Le soir est venu, le jeune homme est tout trempé. Il tire son canot à sec, et se met à marcher pour ne pas refroidir, car l’air est froid. Il se dirige vers l’autre bout de l’ilet, curieux de connaître les malheureux pour lesquels il a risqué sa vie. Il marche pendant une vingtaine de minutes, tantôt sur les bords rocailleux, tantôt sous les broussailles humides. Les ombres descendent vite sur le fleuve. Il est tenté de rebrousser chemin, afin de repasser la rivière avant la nuit. Il s’arrête. Le fleuve, encore tourmenté, se plaint et brise sur les récifs et les rivages. Il croit distinguer un rire d’homme au milieu de ces plaintes immenses. Il avance davantage. Le même rire infernal jaillit comme un éclair dans le nuage. Il marche encore. Alors des voix distinctes arrivent à ses oreilles. Il écoute.

— Par tous les diables ! disait une voix, nous l’avons échappé belle ! Où serions-nous maintenant ?…

— Avec les poissons !

— Chez le diable !

— Un peu plus tôt ou un peu plus tard, cela importe peu, répondait une autre voix.

La chaloupe allait si vite, reprit la première voix, que je n’ai pas eu le temps de penser à la bonne Sainte Anne !…

— Si nous avions fait un vœu, les gens diraient que c’est le vœu qui nous a sauvés.

— C’est bon pour le muet de faire des vœux !

Le jeune homme, surpris, redoubla d’attention.

— La chaloupe est-elle en ordre maintenant ?

— Prête à vous recevoir, chef.

— Les rames sont restées dedans ?

— C’est une chance ; naufrage complet : pas une perte de vie, pas une rame de moins !

— Non, mais la bouteille de rum est allée au fond.

— Vaudrait mieux avoir perdu les deux rames. Les carpes vont faire une fête !

— Tu ne dis rien, Racette ? penses-tu à Geneviève ?

— Je gèle !

— Tu te réchaufferas tantôt.

— Es-tu toujours décidé à enlever l’enfant ?

— Varenne d’un nom ! Est-on venu ici rien que pour le plaisir de prendre un bain froid ? Il faut se dédommager pleinement des misères que l’on endure.

— Avez-vous vu ce fou qui se promenait en canot ?

— Je me demande pourquoi il s’exposait ainsi.

— Pour venir à notre secours, peut-être.

— Mais il est passé tout droit, et son canot est disparu derrière la pointe.

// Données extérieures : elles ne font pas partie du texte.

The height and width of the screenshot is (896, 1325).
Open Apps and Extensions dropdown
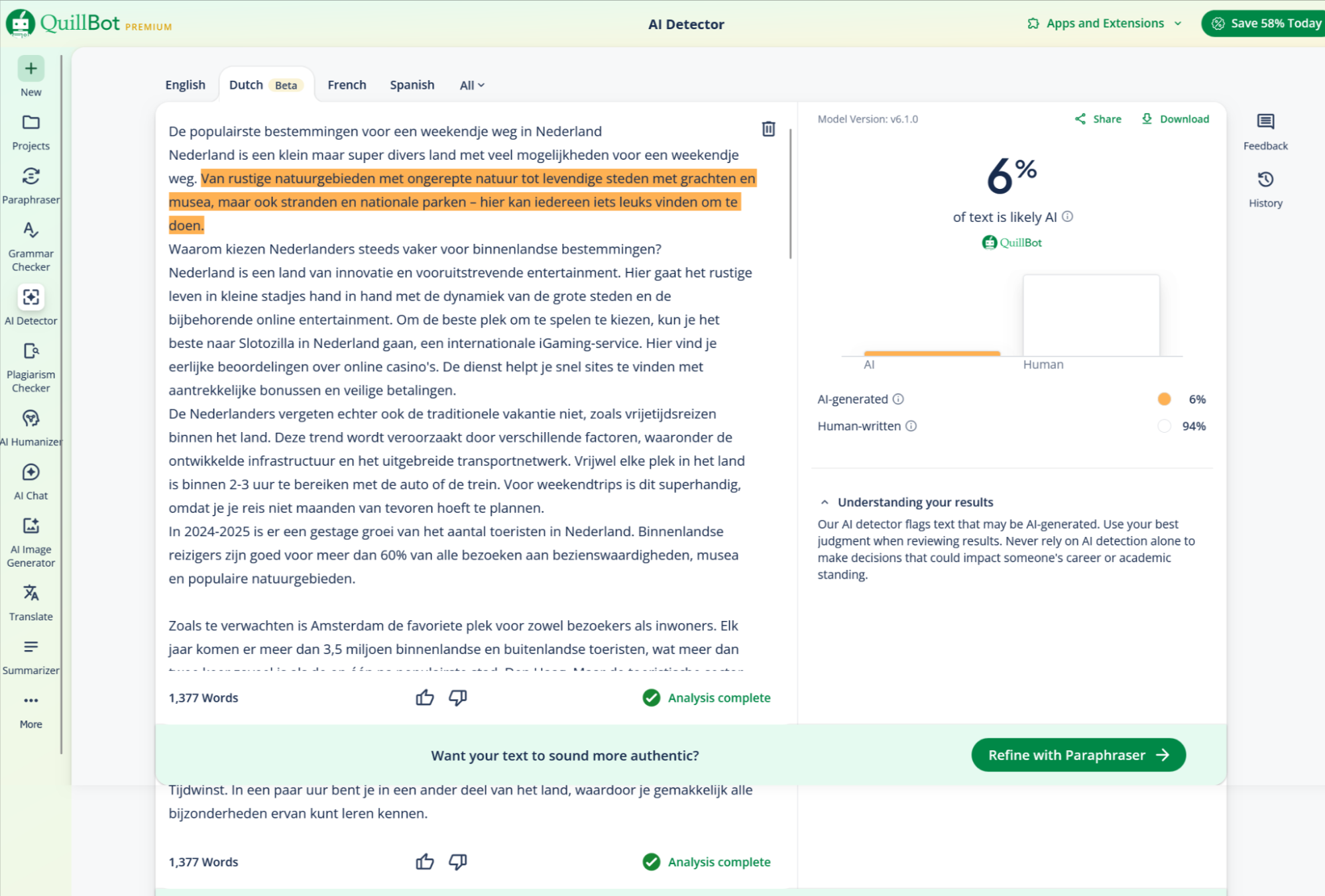(x=1104, y=23)
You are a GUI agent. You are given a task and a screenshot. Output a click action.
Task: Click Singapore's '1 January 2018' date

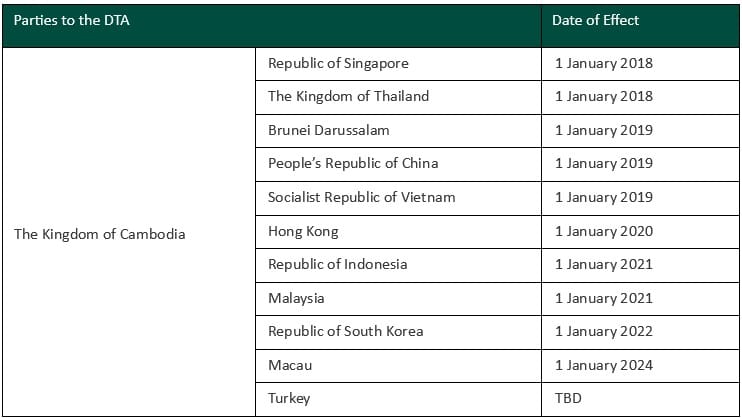(603, 63)
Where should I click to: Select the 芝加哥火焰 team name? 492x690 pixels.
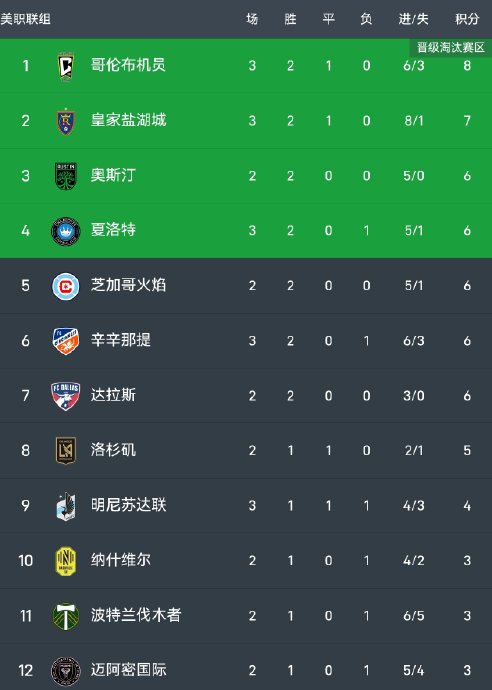[x=128, y=285]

Il me semble qu’il serait venu aborder près de nous si notre infortune l’eût touché.

— Nous pourrons traverser bientôt, la mer se calme.

— Sommes-nous loin de la maison à pignons rouges, Racette ?

— Environ trois quarts de lieu, chef.

— L’un de nous ira demander l’hospitalité, puis quand les gens de la maison seront endormis, il ouvrira la porte aux autres, c’est entendu.

Ainsi causaient les cinq brigands.

Le jeune homme, terrifié de ce qu’il vient d’entendre, regagne son canot.